Determine the operating point of the circuit in the figure. Voltage divider, op amp, diode

Question

^{simulate this circuit – Schematic created using CircuitLab}

Since the operating point of the circuit is determined by analysing it in DC, the capacitors behave as open circuits.
At this point, as far as I understand it, the voltage at node V+ is determined by the voltage divider consisting of resistors R2 and R1. $$V_+ = E \frac{R_1}{R_1 + R_2} = 30\text{ mV}$$ Since the operational amplifier is ideal, due to the virtual short-circuit principle, node V- will have the same voltage.

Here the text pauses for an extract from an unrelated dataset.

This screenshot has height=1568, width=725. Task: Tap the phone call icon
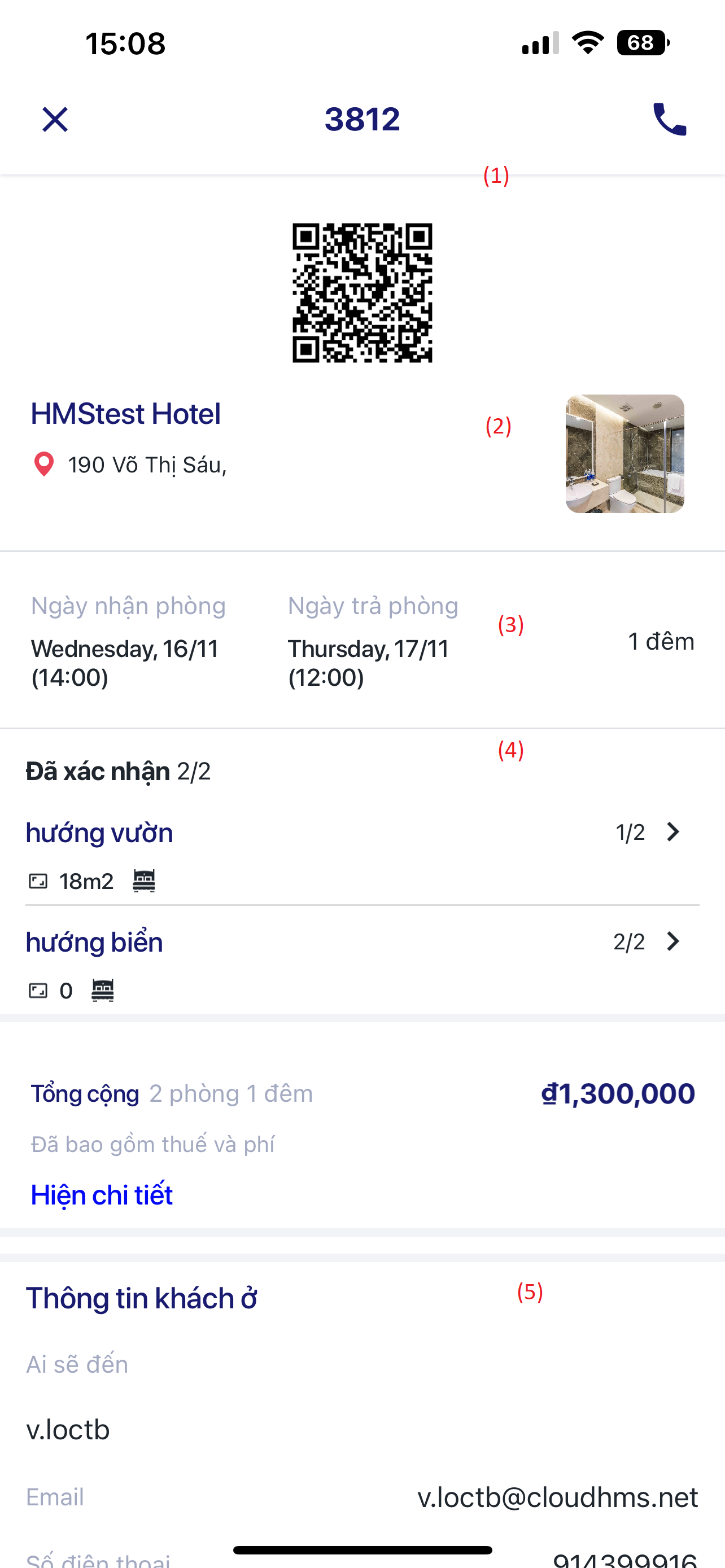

The voltage drop at the ends of resistor R4 causes a current to flow towards ground. The same current will flow through R5, since it cannot pass through the input of the op amp. This way I can determine $$V_x = R_5\frac{V_-}{R_4} + V_-=0,3V$$ But at this point either I find a negative Vout or the diode remains off and Vout = 0.
What am I doing wrong?

Answer 1

Your equation for \$V_+\$ is correct but you've calculated the value incorrectly -- it is 147 mV, not 30 mV.

\$V_-\$ has the same voltage, as you've stated, so the current flowing from that node to ground through \$R_4\$ is \$147\text{ mV} / 10\text{ k}\Omega = 14.7\mu\text{A}\$. That same current flows from \$V_x\$ to \$V_-\$ through \$R_5\$ (since, as you've stated, no current flows into or out of the op amp's input) so \$V_x\$ is \$14.7\mu\text{A} \times 90\text{ k}\Omega = 1.323\text{ V}\$ above \$V_-\$, which is therefore \$V_x = 1.47\text{ V}\$. \$V_{\text{out}}\$ is 700 mV less than \$V_x\$ since the diode is on.